October 31, 2011

Horror-A-Day: Maniac

There was a time when New York City was not really a safe place to visit. It was dirty and had a high crime rate. Sure, it was one of the biggest cities in America, but it was a place that most on the outside looking in would prefer it say that way. Then the big clean up happened and the perception of the city was fundamentally changed, probably forever. It became a cleaner, safer, more inviting tourist destination. Times Square went from a row of adult movie theaters to a tourist spot with upscale restaurants and shops.

What does this have to do with the movie at hand? Well, with the clean up of the city, the era of truly gritty New York filmmaking went with it. All you an do now is try to replicate it, but that is not the same as shooting on those grimy locations, they had a distinct personality and were able to bring character to films just by being. This applies to movies like Basket Case just as it does for Taxi Driver. Maniac is another movie that benefitted greatly from the gritty streets of pre-clean up New York City.

Maniac, directed by William Lustig, takes us to the streets and the life of a serial killer. Our killer is Frank Vito, played by co-writer Joe Spinell. As a child Frank was subjected to witnessing his prostitute mother do her work while he was locked in the closet.the experience warped his perception of women and when he grew up he sought to reconnect to women by killing them, scalping them, and nailing said scalps to mannequins he has in his dirty apartment.

This movie is not about catharsis or giving us an understanding of a killers mind. This is an exploitation film, pure and simple. Frank is not a nice guy and if you were to meet him, you would be best served crossing he street. He targets prostitutes, drug addicts, and women who just happen to be in the wrong place at the wrong time.

Part way through we get a brief respite from his violent and murderous ways when he meets a lovely photographer, played by Caroline Munro (Captain Kronos, Vampire Hunter, The Abominable Dr. Phibes). The two sart a relationship which seems to calm him briefly, but before long he is back to the streets, killing and scalping.

It all leads up to a rather bizarre conclusion that would seem to indicate that his mind has finally snapped and taken him over the edge. It is a good scene, but. Seems mainly there to show off some bloody effects work.

While some of the dialogue and scenes are nothing short of dated, there is no denying the down home grittiness of the film as an exercise in exploitive excess. This is no supernatural killer, this is a real world stalker who has no remorse.

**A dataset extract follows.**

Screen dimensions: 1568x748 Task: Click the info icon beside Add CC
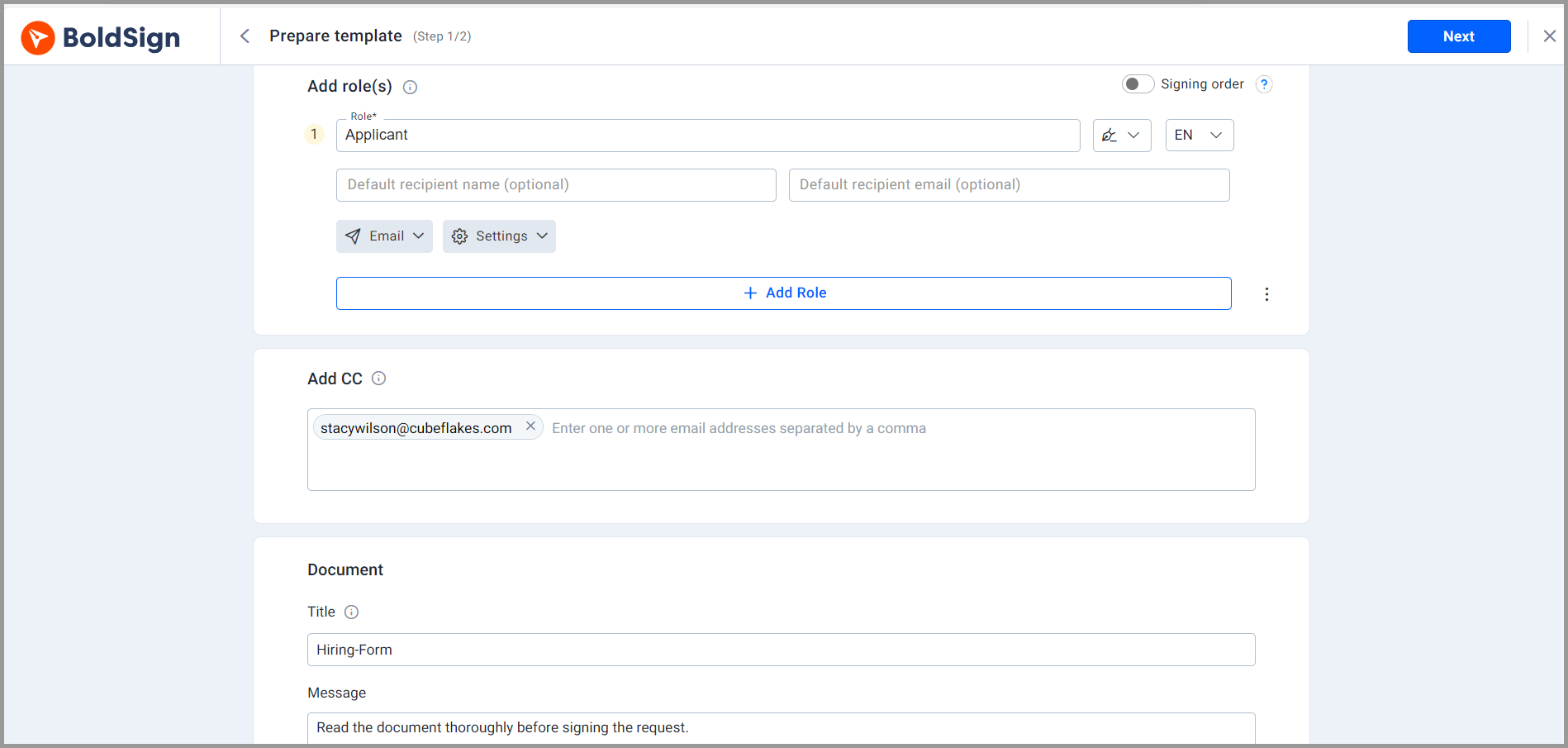click(378, 379)
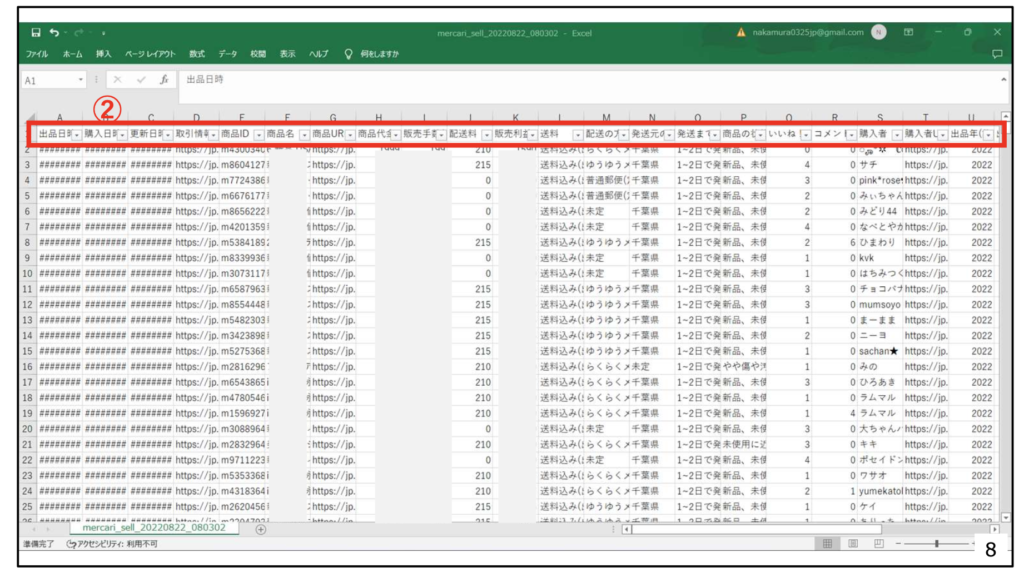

William Lustig uses the gritty landscape to great effect. There is no other I've or place that could have produced a movie like this. On top of that, Joe Spinell is completely believable as the killer and considering he was involved in the writing, could he have been writing autobiographically? I kid, but it is convincing.

Effects were handled by Tom Savini, who turns in some truly horrifying work. The scalpings are good, the knifings are solid, but the highlight has to be the shotgun scene. It was a scene where the victim was actually played by Savini himself. It is utterly convincing, and just really gory. Nice.